In the Oscar universe also appears the cine-theatre whose biology is not destiny but a subject transformable in the screenplay. The message is: write the movie of your life, shoot it, edit it: be the director and actor of yourself. Become your mother. Become Eve.
And the psycodrama titillated by the mechanisms of melodrama is the proper form and technique for Oscar cine-theatre. It is not just an exercise in style but it has a full representative power: the artist’s Soul champs at the bit to turn up, wants to express itself in various forms, in various embodiments of itself … And it does so in two stages. The first one is a tragic monologue of an honorable man betrayed by his wife and some members of his clan that takes out all his anger and swears revenge in a crescendo of emotional tension. Oscar at the peak of his histrionics.
The second one uses an improvised staging based on an elegant Italian-American boss who echoes a little bit “The Godfather” who is waiting in his luxurious living room furnished with beautiful tapestries and persian carpets, his beloved’s arrival, a cold and harsh german woman.

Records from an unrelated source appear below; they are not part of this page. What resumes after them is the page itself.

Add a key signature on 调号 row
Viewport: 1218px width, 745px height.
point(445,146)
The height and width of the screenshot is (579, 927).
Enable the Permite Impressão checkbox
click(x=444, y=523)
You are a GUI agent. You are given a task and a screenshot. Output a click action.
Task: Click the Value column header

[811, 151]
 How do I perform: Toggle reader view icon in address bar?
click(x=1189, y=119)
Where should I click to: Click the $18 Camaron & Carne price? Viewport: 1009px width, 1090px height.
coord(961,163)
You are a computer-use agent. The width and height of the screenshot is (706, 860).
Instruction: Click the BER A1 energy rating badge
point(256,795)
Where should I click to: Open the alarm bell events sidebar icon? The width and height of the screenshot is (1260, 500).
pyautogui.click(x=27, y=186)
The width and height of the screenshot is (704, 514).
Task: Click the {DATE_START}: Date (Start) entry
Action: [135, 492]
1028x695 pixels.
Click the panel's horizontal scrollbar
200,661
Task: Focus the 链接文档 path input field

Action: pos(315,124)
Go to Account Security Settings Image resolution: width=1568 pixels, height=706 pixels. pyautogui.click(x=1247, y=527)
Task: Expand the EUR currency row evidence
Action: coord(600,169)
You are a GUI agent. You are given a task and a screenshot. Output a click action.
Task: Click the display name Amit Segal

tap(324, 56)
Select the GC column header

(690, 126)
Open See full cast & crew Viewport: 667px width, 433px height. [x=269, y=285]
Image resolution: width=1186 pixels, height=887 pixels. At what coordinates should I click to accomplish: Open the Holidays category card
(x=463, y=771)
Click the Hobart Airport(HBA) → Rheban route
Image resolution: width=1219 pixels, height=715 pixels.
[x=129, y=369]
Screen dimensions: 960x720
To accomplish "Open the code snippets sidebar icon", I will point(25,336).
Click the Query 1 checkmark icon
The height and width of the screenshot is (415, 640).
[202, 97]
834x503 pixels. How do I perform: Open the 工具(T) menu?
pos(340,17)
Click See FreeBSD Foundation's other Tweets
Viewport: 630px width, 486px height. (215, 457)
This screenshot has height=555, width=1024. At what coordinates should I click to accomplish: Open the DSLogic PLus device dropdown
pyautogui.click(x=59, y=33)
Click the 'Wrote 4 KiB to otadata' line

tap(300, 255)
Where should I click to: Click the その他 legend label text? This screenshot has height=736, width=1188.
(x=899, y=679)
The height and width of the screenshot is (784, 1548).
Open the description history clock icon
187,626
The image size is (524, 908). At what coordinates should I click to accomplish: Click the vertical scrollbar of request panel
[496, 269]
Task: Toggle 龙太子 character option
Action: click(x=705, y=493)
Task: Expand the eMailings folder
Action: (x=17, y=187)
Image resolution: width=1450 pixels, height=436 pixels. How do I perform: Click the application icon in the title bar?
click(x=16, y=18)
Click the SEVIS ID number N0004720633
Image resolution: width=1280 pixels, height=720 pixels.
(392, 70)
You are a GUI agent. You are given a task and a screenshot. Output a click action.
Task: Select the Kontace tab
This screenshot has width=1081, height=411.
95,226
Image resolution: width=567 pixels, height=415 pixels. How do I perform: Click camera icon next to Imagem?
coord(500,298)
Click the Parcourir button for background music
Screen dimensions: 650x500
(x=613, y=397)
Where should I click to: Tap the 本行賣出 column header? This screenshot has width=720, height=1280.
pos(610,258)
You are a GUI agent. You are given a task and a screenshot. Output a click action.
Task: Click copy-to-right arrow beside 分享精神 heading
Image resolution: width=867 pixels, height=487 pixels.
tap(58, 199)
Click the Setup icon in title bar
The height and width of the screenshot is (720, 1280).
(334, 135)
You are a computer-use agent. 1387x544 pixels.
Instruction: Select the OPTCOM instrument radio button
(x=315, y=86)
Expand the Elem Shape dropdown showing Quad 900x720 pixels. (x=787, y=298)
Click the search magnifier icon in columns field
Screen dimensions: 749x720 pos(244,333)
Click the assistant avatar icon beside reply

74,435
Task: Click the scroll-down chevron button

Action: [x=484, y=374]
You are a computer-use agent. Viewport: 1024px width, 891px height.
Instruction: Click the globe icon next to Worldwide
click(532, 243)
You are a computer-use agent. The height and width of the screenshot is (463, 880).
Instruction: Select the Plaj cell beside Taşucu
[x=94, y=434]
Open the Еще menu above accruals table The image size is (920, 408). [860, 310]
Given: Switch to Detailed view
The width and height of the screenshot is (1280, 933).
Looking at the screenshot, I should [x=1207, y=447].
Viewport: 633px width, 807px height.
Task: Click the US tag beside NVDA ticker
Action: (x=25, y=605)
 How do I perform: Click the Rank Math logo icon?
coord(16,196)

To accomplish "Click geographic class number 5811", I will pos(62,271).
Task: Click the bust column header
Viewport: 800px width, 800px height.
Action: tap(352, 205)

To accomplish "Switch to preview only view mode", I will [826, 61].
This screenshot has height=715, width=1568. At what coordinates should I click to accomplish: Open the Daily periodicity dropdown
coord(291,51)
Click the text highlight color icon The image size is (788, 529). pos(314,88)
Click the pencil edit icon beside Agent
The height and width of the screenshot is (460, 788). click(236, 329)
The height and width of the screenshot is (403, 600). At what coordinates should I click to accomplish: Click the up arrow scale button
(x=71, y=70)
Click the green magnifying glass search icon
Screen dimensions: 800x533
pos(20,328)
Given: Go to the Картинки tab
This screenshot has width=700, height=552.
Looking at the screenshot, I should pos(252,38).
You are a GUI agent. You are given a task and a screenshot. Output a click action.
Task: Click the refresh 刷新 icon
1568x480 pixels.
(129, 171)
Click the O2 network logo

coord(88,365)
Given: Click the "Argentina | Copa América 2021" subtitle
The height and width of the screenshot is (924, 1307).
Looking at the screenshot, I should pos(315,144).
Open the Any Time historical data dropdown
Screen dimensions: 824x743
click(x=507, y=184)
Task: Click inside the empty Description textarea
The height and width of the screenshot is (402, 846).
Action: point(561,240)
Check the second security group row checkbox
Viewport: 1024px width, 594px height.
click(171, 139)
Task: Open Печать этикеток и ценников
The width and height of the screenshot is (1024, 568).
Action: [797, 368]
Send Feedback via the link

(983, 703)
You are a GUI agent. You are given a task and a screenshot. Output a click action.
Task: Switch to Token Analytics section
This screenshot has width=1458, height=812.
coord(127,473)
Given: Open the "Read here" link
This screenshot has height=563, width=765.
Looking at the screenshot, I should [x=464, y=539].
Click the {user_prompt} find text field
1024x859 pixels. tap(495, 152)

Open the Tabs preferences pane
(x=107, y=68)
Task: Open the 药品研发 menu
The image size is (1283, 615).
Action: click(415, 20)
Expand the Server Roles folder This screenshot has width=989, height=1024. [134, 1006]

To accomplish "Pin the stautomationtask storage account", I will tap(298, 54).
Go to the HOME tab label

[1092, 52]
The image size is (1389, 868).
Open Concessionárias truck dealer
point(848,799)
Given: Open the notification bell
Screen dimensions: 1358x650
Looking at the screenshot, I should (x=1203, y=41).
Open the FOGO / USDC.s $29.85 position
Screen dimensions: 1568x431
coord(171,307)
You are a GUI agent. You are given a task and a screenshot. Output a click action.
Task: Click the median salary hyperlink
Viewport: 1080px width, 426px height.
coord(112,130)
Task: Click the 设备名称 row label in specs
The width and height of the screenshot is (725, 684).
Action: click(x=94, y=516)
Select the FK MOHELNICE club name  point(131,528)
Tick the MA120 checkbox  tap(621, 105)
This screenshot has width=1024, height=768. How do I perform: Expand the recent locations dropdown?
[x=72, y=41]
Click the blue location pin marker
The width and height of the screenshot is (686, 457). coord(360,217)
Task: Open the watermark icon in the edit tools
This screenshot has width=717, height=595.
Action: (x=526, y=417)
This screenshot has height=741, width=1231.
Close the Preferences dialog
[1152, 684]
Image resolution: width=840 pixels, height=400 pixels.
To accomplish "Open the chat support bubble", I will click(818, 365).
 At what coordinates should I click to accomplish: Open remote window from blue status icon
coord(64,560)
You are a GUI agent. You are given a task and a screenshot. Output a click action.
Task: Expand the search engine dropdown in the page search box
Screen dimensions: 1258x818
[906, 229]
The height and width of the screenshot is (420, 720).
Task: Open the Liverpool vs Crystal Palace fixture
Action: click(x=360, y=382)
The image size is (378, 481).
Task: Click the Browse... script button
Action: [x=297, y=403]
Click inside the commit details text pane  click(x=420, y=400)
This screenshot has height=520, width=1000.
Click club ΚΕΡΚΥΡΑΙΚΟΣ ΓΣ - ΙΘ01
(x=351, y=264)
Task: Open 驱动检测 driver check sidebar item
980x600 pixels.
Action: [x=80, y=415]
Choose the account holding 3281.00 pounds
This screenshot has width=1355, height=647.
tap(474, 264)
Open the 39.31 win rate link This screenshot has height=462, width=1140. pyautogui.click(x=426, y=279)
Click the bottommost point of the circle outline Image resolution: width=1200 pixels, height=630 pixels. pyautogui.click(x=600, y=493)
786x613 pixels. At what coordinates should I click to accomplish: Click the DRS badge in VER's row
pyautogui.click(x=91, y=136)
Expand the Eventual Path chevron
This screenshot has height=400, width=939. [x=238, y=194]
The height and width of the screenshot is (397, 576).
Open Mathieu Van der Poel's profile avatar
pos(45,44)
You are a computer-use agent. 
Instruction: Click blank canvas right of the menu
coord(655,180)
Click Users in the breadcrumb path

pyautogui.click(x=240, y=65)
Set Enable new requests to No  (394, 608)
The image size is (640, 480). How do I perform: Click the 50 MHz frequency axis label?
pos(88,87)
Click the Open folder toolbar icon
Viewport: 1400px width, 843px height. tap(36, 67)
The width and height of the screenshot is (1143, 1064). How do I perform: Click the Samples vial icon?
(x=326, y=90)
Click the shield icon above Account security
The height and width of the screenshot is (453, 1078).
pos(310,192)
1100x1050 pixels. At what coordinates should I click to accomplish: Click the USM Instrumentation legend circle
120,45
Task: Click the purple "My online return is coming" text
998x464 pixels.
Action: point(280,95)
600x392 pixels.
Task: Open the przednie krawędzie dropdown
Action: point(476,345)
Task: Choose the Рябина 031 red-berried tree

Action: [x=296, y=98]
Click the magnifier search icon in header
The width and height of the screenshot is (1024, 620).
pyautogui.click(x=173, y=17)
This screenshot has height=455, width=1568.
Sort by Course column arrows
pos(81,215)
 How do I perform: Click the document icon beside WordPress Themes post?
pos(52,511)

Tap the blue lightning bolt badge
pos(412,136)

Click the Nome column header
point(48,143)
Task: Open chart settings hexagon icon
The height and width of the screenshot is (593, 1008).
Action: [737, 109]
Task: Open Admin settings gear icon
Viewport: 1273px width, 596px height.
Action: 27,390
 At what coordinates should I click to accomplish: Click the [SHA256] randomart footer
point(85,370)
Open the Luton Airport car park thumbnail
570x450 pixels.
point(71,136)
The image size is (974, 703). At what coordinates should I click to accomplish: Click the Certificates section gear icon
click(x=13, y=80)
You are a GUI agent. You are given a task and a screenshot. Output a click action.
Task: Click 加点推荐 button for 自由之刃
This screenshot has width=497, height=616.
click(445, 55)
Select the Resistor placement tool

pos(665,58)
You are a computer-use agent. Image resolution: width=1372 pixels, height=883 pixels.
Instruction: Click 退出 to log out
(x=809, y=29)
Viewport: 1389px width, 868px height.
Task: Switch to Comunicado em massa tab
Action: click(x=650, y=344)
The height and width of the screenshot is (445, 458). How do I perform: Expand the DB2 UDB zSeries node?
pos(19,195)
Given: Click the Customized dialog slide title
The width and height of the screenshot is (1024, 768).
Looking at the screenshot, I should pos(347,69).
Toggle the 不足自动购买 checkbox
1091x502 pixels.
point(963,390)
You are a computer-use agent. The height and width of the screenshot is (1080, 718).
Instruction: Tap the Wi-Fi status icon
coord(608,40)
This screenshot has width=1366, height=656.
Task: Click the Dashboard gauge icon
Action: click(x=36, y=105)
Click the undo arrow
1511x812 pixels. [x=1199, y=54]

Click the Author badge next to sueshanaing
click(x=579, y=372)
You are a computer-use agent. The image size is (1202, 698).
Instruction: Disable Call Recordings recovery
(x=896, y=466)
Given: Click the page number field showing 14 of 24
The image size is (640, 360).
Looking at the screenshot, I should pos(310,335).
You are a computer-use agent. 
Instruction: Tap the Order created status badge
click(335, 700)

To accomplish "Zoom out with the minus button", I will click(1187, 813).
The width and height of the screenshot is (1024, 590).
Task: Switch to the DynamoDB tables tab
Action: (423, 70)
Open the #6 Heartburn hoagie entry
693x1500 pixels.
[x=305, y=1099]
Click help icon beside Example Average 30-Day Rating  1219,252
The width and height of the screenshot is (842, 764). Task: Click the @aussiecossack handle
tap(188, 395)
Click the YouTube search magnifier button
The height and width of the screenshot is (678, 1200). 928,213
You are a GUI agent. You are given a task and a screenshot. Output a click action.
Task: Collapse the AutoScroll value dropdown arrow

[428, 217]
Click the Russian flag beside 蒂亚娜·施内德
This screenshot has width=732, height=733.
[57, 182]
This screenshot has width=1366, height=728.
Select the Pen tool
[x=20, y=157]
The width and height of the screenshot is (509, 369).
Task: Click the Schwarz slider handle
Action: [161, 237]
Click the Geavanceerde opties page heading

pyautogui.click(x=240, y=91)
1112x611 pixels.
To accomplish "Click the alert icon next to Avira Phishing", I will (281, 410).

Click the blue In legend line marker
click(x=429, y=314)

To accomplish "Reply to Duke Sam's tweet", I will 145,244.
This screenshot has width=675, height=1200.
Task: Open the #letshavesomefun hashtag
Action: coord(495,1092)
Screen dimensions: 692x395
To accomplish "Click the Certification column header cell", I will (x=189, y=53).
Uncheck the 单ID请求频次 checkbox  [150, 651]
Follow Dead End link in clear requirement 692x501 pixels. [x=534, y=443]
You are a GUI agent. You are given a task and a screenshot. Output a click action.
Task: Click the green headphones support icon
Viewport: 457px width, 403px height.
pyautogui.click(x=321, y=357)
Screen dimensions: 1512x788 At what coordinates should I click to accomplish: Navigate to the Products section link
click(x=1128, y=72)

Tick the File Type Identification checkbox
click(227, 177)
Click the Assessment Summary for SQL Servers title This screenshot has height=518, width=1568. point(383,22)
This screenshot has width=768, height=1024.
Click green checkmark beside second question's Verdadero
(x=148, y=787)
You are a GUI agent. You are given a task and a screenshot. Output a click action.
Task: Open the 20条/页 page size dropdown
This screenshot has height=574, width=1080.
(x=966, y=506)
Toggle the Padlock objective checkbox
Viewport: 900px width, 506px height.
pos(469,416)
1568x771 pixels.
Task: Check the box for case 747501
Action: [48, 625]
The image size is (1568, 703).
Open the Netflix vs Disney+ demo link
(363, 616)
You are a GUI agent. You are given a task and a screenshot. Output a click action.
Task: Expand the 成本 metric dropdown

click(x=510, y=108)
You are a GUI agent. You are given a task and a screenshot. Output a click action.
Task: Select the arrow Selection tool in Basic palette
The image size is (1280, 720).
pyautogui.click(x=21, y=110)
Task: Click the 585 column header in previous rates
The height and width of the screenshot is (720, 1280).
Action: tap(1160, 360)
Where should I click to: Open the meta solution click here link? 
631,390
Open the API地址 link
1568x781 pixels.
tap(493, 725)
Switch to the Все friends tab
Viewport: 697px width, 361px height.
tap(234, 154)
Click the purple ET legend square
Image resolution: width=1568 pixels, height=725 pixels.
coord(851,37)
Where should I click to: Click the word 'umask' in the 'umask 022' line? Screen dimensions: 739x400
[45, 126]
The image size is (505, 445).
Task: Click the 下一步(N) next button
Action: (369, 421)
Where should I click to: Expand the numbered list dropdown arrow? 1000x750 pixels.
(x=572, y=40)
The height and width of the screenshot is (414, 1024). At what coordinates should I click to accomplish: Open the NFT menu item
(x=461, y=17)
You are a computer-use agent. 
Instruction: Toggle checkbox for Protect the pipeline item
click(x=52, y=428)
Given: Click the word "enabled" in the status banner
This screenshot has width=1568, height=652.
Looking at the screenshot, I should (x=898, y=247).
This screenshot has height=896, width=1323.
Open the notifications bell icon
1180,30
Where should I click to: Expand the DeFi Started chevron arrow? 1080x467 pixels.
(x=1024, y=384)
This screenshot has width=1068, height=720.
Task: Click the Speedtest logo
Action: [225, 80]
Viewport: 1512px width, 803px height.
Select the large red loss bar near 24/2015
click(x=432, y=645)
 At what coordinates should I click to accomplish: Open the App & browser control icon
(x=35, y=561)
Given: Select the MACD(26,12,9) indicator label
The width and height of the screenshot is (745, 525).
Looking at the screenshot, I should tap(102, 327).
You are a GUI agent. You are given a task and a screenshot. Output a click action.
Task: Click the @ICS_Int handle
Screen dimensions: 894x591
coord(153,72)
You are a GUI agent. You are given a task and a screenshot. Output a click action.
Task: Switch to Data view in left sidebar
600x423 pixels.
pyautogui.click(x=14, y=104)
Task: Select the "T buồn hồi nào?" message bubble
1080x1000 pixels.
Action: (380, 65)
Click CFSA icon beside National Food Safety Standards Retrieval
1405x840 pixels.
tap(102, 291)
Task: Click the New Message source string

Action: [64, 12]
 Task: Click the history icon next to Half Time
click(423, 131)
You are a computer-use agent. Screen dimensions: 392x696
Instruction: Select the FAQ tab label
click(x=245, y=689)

Immersed in his vanity, in a pompous arrogance of beliefs and manners he loses all its apparent strength as soon as the woman tells him of betraying him and so he becomes fragile, frightened, crying like in one of the most passionate latino-american feulleitons and begging his beloved to not abandon him. The conventional roles of a man/woman relationship are reversal: now he becomes the betrayed woman and she is the unfaithful man. Themes of the role reversal, of the double, of the mirror or of the soliloquy are proper of Almodovar movies or of Pirandello theater.
All photographed by a prestigious Italian-Portuguese team lead by master Fernando Bagnola and art director Max Moor and filmed by the video maker Sergio Sousa. A triumph of scenic art in three of its most representative exhibitions: photography, theater, cinema.
The setting is that of the ancient Roman rural home of Muletta with its Moorish-style furnitures, a “serena” stone fireplace and many couches and beautiful tapestries.